Google I/O has grown significantly since 2008, with the fourth incarnation set to kick off Tuesday. Nearly 5,500 attendees are expected to pony up for access to Google’s roster of engineers, who will present sessions on nearly everything Google, from search to Web application development to browsers to mobile applications. Here’s a breakdown of what to expect:
— Android: Google’s most successful product outside of search, Android, will likely draw the most attention during the week. The smartphone version of Android has been a rousing success, but tablet versions have yet to create any serious alternative to Apple’s iPad. It would be surprising if Google didn’t address the tablet question in some detail, either through new operating system versions or applications.
— Google TV: One version of Android that hasn’t really taken flight–Google TV–has been reported as worthy of an Google I/O slot. First introduced a year ago at this conference and launched last November, Google TV has faced opposition from the big network television companies and confusion among customers who encounter its remote controls. A preview of a next-generation version is expected, but enthusiasm for the concept in general is not strong leading into the show.
— Chrome OS: Netbooks bearing Google’s browser-centric operating system were supposed to have been launched last year, but delays forced the project into a mid-2011 launch schedule. Now that it’s May 2011, presumably Google is ready to shed more light on exactly what types of Chrome OS netbooks will launch, and how much they will cost. It will also be interesting to see if Google talks up Chrome OS tablet-style devices, given that interest in the netbook has waned considerably since Chrome OS was first announced in 2009.

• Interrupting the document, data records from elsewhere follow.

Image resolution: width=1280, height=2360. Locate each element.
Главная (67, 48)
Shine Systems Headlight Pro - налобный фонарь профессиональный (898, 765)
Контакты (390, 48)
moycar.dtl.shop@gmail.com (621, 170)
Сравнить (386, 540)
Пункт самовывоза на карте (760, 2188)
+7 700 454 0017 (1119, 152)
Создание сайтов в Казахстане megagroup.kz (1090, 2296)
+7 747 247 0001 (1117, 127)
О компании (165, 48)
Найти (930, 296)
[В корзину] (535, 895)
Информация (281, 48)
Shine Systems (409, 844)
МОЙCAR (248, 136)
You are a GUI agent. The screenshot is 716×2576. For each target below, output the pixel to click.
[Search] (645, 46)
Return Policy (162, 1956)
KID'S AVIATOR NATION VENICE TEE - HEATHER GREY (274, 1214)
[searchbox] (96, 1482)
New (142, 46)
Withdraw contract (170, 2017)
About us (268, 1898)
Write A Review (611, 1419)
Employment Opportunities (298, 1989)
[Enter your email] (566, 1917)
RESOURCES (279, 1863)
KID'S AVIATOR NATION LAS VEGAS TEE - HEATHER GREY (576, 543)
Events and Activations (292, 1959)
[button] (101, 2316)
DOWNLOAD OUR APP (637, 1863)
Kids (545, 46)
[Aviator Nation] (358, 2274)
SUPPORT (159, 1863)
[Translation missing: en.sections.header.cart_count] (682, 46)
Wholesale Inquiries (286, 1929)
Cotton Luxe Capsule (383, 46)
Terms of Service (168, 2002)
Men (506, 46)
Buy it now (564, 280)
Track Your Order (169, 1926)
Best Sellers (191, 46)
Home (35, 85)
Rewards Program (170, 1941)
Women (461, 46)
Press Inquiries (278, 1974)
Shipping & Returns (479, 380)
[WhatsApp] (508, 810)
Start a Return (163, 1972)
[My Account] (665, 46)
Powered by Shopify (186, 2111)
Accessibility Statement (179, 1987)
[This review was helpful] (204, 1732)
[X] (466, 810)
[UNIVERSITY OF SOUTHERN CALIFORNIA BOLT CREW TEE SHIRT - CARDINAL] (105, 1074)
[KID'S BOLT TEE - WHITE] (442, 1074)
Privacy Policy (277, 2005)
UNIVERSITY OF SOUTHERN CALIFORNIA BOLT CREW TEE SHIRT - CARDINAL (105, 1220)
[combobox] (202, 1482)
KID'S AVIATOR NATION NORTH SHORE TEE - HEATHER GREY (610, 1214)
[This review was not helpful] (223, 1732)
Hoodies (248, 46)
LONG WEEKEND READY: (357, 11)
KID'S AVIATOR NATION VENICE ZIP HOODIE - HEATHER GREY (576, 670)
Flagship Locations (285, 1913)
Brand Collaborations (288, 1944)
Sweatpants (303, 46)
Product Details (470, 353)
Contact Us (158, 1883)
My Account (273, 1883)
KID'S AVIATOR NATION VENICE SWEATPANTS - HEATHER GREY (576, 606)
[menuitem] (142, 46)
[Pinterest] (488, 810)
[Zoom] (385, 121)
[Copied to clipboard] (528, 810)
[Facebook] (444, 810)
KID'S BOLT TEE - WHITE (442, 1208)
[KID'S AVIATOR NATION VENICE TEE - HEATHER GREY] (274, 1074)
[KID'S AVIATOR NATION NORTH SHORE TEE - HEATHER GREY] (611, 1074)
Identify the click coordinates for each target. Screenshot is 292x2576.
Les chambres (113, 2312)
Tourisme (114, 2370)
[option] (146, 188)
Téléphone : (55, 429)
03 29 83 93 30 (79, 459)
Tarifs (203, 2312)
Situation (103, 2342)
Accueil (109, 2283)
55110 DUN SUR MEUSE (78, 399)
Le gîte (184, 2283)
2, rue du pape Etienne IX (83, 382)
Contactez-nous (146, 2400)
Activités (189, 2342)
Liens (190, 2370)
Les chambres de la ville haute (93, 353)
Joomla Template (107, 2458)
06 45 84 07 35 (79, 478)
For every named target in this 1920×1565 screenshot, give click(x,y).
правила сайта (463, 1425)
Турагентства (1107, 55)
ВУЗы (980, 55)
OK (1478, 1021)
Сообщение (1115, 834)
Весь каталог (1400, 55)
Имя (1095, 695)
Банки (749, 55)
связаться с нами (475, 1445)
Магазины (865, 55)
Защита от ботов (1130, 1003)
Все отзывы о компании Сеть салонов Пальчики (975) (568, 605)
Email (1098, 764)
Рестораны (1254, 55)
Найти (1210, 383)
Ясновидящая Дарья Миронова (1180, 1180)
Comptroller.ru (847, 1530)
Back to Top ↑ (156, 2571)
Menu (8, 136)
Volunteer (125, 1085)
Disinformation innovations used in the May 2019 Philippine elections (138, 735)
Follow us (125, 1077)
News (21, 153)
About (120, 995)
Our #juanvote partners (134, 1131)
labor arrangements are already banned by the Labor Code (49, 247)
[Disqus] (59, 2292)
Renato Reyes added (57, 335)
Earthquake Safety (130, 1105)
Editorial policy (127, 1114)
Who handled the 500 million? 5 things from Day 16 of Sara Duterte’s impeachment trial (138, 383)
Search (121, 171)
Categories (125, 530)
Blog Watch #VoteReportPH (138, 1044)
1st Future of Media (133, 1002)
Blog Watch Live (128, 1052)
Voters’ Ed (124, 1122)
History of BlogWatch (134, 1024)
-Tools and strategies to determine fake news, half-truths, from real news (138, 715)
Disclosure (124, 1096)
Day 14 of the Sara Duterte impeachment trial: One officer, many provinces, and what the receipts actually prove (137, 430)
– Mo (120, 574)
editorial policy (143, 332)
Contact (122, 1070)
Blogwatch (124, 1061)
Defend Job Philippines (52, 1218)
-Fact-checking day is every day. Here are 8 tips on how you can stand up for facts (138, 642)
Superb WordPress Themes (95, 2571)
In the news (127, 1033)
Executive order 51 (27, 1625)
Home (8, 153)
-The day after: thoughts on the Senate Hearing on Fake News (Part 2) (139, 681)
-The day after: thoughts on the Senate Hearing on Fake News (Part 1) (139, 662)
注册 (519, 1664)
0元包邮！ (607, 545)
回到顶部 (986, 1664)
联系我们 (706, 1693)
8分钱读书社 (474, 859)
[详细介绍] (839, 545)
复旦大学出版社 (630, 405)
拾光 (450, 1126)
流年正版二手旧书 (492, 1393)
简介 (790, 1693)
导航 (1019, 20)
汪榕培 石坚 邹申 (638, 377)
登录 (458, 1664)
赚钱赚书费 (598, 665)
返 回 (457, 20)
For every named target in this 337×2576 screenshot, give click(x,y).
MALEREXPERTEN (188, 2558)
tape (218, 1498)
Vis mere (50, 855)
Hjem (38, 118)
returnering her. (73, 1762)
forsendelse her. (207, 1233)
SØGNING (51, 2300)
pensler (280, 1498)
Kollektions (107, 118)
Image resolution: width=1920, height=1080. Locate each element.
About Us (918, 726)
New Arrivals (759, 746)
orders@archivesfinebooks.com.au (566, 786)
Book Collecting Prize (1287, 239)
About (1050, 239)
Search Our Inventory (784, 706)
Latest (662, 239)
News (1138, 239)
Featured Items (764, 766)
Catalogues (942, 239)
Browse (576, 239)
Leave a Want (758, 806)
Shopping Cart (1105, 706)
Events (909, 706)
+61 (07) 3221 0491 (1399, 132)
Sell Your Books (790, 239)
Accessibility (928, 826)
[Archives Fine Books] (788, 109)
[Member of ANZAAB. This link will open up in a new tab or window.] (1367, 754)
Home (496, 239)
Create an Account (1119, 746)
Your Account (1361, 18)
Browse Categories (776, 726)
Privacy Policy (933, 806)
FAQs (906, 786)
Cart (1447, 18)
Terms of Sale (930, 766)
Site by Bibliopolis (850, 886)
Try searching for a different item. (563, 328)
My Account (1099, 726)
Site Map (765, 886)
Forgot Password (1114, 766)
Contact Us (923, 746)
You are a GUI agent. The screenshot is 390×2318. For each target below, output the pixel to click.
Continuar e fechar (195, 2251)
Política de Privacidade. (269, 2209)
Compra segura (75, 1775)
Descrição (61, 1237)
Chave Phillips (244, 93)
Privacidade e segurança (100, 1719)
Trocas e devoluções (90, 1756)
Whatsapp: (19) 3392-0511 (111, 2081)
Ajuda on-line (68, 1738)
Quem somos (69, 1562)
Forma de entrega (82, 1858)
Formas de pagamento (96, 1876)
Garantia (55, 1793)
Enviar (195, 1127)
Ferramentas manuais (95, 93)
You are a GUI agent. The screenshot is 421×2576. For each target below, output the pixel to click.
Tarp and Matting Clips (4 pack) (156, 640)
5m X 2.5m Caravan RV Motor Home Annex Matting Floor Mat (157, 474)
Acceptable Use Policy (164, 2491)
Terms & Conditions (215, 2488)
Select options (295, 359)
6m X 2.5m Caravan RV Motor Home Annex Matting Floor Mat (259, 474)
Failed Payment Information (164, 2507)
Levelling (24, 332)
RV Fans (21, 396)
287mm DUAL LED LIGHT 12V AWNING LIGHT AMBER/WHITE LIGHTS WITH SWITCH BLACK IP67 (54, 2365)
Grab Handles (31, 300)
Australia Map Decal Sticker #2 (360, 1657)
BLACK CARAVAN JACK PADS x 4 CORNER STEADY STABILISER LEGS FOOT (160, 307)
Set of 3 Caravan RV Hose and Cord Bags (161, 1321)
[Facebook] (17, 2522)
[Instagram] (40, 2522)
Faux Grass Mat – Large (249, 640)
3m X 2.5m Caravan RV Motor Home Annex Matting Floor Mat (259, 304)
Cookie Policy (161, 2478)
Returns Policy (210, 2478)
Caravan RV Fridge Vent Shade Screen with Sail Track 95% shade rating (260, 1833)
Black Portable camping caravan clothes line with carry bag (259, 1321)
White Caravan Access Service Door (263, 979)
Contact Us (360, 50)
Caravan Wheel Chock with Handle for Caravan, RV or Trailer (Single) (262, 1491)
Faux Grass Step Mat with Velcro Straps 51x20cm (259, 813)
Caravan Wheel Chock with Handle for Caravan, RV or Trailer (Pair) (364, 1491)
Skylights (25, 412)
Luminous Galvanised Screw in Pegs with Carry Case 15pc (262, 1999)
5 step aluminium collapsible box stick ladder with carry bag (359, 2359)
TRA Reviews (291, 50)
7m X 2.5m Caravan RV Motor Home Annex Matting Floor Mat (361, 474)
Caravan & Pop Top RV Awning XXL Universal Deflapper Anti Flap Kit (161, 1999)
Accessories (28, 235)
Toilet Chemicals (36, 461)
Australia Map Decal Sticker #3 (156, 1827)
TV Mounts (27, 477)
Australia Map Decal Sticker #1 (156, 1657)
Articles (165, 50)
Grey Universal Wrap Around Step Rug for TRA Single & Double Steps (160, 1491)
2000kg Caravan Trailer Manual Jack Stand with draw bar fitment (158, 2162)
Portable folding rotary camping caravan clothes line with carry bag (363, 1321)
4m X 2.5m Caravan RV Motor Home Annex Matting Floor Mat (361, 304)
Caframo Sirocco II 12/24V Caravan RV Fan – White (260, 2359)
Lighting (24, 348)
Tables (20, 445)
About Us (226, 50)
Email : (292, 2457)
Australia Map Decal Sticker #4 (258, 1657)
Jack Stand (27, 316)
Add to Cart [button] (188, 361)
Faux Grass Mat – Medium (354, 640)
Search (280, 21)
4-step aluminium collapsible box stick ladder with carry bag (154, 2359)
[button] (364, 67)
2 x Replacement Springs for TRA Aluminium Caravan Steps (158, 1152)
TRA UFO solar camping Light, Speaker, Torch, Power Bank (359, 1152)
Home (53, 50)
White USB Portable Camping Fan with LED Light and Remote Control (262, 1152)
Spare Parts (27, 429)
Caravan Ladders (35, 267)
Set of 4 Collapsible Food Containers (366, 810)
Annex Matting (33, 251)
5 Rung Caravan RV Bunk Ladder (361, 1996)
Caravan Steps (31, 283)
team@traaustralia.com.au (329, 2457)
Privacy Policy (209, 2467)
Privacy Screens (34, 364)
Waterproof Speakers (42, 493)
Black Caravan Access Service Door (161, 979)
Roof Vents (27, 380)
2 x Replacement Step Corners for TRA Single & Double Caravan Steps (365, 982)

— Web Standards: Google has used significant air time at the previous Google I/O conferences to urge adoption of HTML5 technologies as the pathway to a next-generation model of computing centered on the Web. This is still very much a work in progress. Expect Google to continue the evangelical call this week, with demonstrations of the types of sophisticated Web applications that are possible with HTML5 technologies.
— Wild Cards: Some form of a Google music locker is inevitable, but has the company locked down enough of the details with the music industry for it to surface this week? Will Google Docs finally get offline access? Which Android tablet will Google give away to attendees, the Xoom or the Galaxy Tab?
— Context: Google is a company that famously likes to celebrate its failures. That means Google I/O is probably its most celebratory week of each year, considering it has produced such notable failures as Google Wave and Google Friend Connect. As pointed out over the course of the weekend, Google doesn’t necessarily save some of its most winning ideas for Google I/O: Google Instant was announced at its own event last September, for example.
However, this is the first Google I/O with Larry Page back at the helm of the company, and therefore the first chance for him to really put his stamp on the show. Google has been furiously reorganizing its executive ranks in the weeks since Page has taken over, and this Google I/O may give hints as to the new pecking order at Google with respect to the types of projects demonstrated at the show, and the people chosen to pitch those projects to the world.
It’s a week in which all eyes will be on the company that dominates Web search, fumbles with social skills, and provides a defensible alternative to Apple (NSDQ: AAPL) in the mobile market. We’ll be at Google I/O both days, and will bring you highlights and analysis of Google’s week in the spotlight.